ZFS txg rollback: expected timeframe?
Date: Tue, 31 Oct 2023 10:16:01 UTC
Hi, yes, the answer to $Subject is hard. I know. Issue: a overheating CPU may have corrupted a zpool (4 * 4TB in raidz2 setup) in a way that a normal import of the pool panics the machine with "VERIFY3(l->blk_birth == r->blk_birth) failed (101867360 == 101867222)". There are backups, but a zpoool import with "-N -F -T xxx" should work too and remove the need to restore from full backup (via USB) + incremental (from S3/tarsnap). During the crash there was a poudriere run of maybe 15 ports active (including qt6-<web-something>), ccache is in use for this. The rest (in amounts of data) is just little stuff.

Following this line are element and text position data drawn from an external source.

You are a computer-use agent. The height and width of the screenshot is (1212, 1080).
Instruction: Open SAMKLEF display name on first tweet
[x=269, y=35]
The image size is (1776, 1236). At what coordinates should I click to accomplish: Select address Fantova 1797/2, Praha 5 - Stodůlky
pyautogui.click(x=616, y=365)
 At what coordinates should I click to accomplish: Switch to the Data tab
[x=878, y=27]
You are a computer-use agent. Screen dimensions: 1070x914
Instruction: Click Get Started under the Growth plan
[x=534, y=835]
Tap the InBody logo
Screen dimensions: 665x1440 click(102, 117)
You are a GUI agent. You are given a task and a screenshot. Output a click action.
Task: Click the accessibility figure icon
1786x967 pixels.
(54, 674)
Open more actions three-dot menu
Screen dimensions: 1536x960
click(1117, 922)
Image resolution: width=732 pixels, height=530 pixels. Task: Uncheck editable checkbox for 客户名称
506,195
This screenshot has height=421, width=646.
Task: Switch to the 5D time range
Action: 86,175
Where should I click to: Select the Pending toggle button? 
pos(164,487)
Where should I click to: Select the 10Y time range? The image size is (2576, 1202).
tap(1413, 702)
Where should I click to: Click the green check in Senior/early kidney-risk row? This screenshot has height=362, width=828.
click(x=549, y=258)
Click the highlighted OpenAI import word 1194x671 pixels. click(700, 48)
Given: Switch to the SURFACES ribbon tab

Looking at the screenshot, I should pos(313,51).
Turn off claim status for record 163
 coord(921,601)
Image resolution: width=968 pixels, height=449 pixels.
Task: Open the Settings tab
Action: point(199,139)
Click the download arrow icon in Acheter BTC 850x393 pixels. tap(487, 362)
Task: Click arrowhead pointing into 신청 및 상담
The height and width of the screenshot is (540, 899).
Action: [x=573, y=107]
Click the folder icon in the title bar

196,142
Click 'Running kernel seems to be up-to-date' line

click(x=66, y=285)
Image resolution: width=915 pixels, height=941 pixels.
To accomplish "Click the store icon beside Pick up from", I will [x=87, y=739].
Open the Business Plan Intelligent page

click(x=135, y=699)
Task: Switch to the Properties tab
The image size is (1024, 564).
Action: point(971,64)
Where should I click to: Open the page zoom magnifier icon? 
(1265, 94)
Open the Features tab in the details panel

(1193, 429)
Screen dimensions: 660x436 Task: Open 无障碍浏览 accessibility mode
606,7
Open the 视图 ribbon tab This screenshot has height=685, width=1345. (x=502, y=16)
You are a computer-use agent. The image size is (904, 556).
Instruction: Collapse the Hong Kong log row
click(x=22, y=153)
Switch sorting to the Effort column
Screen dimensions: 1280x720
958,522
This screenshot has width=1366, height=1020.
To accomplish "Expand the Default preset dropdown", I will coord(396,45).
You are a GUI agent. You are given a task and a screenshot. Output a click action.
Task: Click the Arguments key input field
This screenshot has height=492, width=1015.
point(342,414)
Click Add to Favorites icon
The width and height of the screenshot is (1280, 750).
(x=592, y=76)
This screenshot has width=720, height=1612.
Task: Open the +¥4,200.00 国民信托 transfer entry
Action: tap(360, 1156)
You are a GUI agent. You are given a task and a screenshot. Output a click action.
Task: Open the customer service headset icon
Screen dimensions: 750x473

What is the expectation of the runtime on 5k rpm spinning rust (WD red)? So far all the disks are at 100% (gstat) since about 26h. On a related note: Is there a reason why "-T" is not documented? After a while I get "Panic String: deadlres_td_sleep_q: possible deadlock detected for 0xfffffe023ae831e0 (l2arc_feed_thread), blocked for 1802817 ticks" during such an import and I had to set debug.deadlkres.blktime_threshold: 1215752191 debug.deadlkres.slptime_threshold: 1215752191 Setting vfs.zfs.deadman.enabled=0 didn't help (it's still set). Is there something more wrong with my pool than expected, or is this some kind of a bug that such an import is triggering this panic? The SSDs with l2arc and ZIL don't show up at all in the gstat, and I don't expect them to show up on an import with rollback to a previous txg, as such I was surprised to see such a panic. Bye, Alexander.